[Stored data]
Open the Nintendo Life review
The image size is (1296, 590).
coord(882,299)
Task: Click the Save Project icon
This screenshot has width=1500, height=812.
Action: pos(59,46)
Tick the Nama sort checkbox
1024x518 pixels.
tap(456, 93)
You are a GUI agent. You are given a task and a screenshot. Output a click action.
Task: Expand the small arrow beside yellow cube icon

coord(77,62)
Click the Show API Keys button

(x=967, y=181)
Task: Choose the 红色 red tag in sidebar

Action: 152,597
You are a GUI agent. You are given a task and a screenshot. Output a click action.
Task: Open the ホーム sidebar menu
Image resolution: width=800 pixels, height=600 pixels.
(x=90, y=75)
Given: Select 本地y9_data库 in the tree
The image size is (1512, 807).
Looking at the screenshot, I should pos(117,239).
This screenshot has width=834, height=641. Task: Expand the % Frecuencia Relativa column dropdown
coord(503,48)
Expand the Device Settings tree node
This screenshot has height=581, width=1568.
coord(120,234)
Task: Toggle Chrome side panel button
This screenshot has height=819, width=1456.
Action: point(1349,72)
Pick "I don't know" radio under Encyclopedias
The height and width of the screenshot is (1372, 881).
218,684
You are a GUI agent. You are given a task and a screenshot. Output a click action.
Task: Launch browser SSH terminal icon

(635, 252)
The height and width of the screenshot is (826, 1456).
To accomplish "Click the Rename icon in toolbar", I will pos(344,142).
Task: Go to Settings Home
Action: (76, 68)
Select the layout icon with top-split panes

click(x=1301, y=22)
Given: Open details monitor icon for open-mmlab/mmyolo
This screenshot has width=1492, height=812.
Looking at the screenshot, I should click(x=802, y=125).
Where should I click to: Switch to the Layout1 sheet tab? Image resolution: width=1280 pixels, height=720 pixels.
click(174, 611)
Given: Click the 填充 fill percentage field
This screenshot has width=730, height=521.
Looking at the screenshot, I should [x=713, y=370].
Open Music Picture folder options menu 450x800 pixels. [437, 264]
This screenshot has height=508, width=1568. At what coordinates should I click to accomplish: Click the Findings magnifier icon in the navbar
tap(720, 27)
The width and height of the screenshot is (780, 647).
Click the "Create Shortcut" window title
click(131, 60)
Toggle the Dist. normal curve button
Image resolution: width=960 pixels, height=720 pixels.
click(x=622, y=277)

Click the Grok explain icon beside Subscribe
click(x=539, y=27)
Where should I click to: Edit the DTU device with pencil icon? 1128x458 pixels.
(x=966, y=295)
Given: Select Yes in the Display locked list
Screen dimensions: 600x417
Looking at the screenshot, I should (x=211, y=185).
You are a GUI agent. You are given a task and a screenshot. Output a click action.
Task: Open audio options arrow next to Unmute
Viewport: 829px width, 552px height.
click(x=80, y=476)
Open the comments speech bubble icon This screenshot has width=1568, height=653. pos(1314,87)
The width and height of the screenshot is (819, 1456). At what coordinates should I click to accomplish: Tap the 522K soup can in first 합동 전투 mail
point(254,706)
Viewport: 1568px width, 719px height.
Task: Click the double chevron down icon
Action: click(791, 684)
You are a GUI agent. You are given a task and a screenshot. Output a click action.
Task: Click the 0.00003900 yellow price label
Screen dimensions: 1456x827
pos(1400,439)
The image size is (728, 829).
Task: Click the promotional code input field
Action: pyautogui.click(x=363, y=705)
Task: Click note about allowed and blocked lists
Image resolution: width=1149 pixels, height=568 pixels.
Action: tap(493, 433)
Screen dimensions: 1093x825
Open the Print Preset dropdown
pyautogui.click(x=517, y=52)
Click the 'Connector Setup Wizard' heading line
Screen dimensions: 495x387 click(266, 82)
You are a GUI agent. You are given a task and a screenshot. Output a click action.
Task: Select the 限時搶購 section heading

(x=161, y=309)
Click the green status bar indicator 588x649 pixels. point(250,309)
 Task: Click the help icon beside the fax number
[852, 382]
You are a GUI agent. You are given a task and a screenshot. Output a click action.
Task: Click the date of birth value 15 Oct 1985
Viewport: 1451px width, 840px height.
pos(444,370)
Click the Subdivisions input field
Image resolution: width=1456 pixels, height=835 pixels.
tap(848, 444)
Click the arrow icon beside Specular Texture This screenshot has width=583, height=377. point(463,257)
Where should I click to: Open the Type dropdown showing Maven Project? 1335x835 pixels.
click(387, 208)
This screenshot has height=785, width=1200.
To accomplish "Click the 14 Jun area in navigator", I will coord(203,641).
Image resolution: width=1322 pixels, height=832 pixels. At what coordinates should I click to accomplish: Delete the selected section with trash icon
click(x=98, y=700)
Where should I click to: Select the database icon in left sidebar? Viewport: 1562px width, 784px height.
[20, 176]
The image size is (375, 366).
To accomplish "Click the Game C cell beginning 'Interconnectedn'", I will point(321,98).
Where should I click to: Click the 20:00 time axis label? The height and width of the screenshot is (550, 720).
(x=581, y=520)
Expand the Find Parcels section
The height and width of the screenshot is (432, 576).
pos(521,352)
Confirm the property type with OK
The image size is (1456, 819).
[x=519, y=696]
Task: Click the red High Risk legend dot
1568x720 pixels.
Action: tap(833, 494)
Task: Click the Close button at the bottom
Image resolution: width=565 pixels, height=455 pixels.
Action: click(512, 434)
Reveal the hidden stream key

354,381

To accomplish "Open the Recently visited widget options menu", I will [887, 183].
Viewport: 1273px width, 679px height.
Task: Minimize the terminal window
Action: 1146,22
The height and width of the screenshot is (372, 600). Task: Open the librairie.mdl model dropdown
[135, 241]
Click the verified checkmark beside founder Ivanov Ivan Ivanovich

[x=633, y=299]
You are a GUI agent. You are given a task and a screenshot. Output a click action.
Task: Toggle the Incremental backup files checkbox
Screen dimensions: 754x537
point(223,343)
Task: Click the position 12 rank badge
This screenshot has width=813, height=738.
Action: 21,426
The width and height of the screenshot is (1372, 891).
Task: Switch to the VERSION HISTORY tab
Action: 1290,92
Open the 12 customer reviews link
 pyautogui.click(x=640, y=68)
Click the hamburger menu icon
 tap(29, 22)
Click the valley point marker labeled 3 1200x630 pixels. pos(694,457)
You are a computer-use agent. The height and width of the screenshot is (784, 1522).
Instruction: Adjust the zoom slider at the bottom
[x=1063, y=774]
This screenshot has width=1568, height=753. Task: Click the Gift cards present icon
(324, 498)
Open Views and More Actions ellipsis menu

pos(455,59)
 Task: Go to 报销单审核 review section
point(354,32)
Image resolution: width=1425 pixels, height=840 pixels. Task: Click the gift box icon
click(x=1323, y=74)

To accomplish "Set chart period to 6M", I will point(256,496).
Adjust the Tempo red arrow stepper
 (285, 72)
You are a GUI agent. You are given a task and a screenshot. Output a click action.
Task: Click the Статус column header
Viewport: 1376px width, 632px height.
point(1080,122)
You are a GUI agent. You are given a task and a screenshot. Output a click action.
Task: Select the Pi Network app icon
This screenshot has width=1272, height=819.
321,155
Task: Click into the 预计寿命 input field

EXERCISE: Find each line of the material above that contains the string "point", treating uppercase and lowercase as different, and copy those lines out.

TASK ANSWER:
Action: point(1349,72)
point(254,706)
Click the green status bar indicator 588x649 pixels. point(250,309)
Click the arrow icon beside Specular Texture This screenshot has width=583, height=377. point(463,257)
To accomplish "Click the Game C cell beginning 'Interconnectedn'", I will point(321,98).
point(223,343)
Click the valley point marker labeled 3 1200x630 pixels. pos(694,457)
point(354,32)
To accomplish "Set chart period to 6M", I will point(256,496).
point(1080,122)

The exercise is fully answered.